Consignes de l'exercice:
• a. Les affirmations suivantes concordent-elles avec le texte sur Mohamed Chérif Ellouezzane ? (i) Selon son fils Si Chérif, il était particulièrement qualifié pour les questions d'héritage. (ii) Ses aïeuls se nommaient Omar, Khoudir et Chadli. (iii) Les fidèles l'écoutaient d'une oreille distraite. Répondez à chacune par oui ou par non et citez à l'identique les mots du texte qui tranchent la question.
• b. Extrayez du texte sur Mohamed Chérif Ellouezzane le passage qui commence par « Il a accordé » et se termine par « l’interprétation des rêves. », sans rien y changer.
• c. Poursuivez le texte sur Mohamed Chérif Ellouezzane à partir de sa dernière phrase.

Extrait fourni:
──────
Il a accordé une grande importance à l’apprentissage des sciences religieuses pour éduquer les jeunes générations. Réputé par ses fatwas (avis de jurisprudence), les fidèles de différentes régions effectuaient leurs voyages uniquement pour être honorés de trouver des réponses idoines. D’après son fils Si Chérif, il était très qualifié pour répondre aux attentes des fidèles, notamment sur les questions d’héritage et de l’interprétation des rêves.
C’est un imam très compétent, il avait la connaissance des textes pour déduire les jugements religieux. Sur les pas de ses aïeuls, Omar, Khoudir et Chadli, Mohamed Chérif Ellouezzane reste un prédicateur prêcheur hors pair, un éducateur serein, tolérant, modeste, humaniste tirant son essence et sa quintessence de ses croyances religieuses, un véritable érudit plein d’humilité et d’affection, d’une voix éloquente. Il ne cessait d’attirer les fidèles qui l’écoutaient attentivement.
──────
Données fournies:

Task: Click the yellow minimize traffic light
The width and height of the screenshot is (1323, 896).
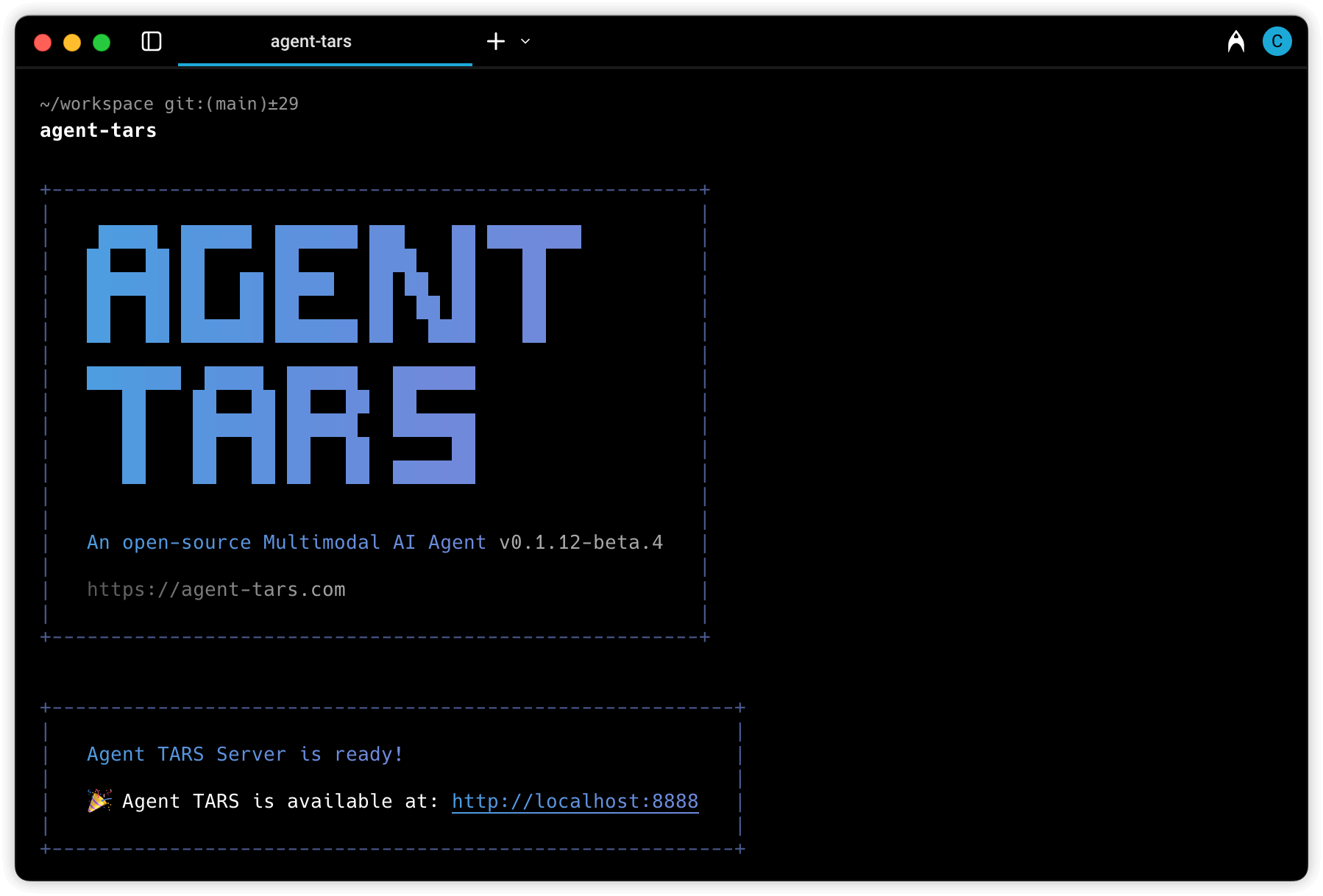Action: [71, 42]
──────
Réponses attendues:
• a.
(i) Oui : « D’après son fils Si Chérif, il était très qualifié pour répondre aux attentes des fidèles, notamment sur les questions d’héritage et de l’interprétation des rêves. »
(ii) Oui : « Sur les pas de ses aïeuls, Omar, Khoudir et Chadli ».
(iii) Non : « Il ne cessait d’attirer les fidèles qui l’écoutaient attentivement. »

• b.
Il a accordé une grande importance à l’apprentissage des sciences religieuses pour éduquer les jeunes générations. Réputé par ses fatwas (avis de jurisprudence), les fidèles de différentes régions effectuaient leurs voyages uniquement pour être honorés de trouver des réponses idoines. D’après son fils Si Chérif, il était très qualifié pour répondre aux attentes des fidèles, notamment sur les questions d’héritage et de l’interprétation des rêves.

• c.
Âgé de 82 ans et 6 mois, Si Mohamed Chérif Ellouezzane décède le 26 novembre 1989 à Constantine. Il laisse derrière lui trois garçons et cinq filles. Et pour clore, il n’y a pas mieux que cette phrase laissée pour la postérité par cheikh Abdelhamid Benbadis qui résume, à elle seule, le parcours de cet illustre Faqih : «Les nations vivantes le sont par leurs savants, leurs penseurs et leurs génies qui ont laissé leur empreinte dans les différents domaines de la vie, et particulièrement dans les domaines intellectuels…»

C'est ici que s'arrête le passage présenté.